Quick answer: Add a StaticBody3D + CollisionShape3D under each MeshInstance3D in the source scene, then re-export via Scene → Export As → MeshLibrary.

A dungeon prototype uses GridMap to lay out walls and floors. Player walks straight through every wall. MeshLibrary built fine, meshes render, but no collision — collision wasn’t baked.

Source Scene Layout

Each cell in the library comes from a top-level node in the source scene. For collision to bake, that node needs the right structure:

WallTile (Node3D)
  - MeshInstance3D
  - StaticBody3D
      - CollisionShape3D

The MeshLibrary exporter walks each top-level node looking for these children.

Quick Way: Auto-Generate Collision

For each mesh:

  1. Click the MeshInstance3D in the source scene.
  2. Top toolbar: Mesh → Create Single Convex Collision Sibling.
  3. For walls/floors: Trimesh Static Body for accurate shape.

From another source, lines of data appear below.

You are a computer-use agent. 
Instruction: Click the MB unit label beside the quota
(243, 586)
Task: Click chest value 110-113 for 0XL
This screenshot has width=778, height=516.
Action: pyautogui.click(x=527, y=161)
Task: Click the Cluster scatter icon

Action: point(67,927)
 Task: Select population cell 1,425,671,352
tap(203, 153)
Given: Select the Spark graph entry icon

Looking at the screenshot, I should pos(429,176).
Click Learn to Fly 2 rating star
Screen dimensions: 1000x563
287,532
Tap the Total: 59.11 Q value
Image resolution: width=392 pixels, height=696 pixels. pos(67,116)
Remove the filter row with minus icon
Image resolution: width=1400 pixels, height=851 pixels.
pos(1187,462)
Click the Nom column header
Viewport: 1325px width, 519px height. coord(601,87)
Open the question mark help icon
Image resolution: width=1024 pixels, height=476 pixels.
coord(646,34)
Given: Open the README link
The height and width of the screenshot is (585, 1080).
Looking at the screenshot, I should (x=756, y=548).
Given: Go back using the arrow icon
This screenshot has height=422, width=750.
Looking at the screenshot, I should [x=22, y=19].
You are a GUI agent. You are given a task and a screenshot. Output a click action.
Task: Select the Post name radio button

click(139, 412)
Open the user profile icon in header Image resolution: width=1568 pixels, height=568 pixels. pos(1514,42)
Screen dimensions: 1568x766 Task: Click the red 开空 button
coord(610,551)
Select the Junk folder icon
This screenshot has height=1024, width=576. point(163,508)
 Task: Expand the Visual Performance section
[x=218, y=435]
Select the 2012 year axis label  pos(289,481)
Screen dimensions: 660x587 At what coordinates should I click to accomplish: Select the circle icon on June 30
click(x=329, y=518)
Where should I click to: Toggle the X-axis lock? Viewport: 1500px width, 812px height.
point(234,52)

Godot creates the matching StaticBody3D and CollisionShape3D automatically.

Re-export

Open the source scene. Scene → Export As → MeshLibrary. Pick the existing .meshlib path; overwrite. GridMap auto-refreshes the next time you open it.

Common Pitfalls

Verifying

Run scene. Walk toward a wall — player stops. Open Editor Debugger → Visible Collision Shapes; shapes should match wall meshes 1:1.

“MeshLibrary is a flat archive. What you put in the source scene is what bakes. Add StaticBody3D children for every collidable.”

For NavigationRegion3D tiles, the same scheme applies but with NavigationMesh + Navigation Region children. Bake nav and physics together for grid-based dungeons.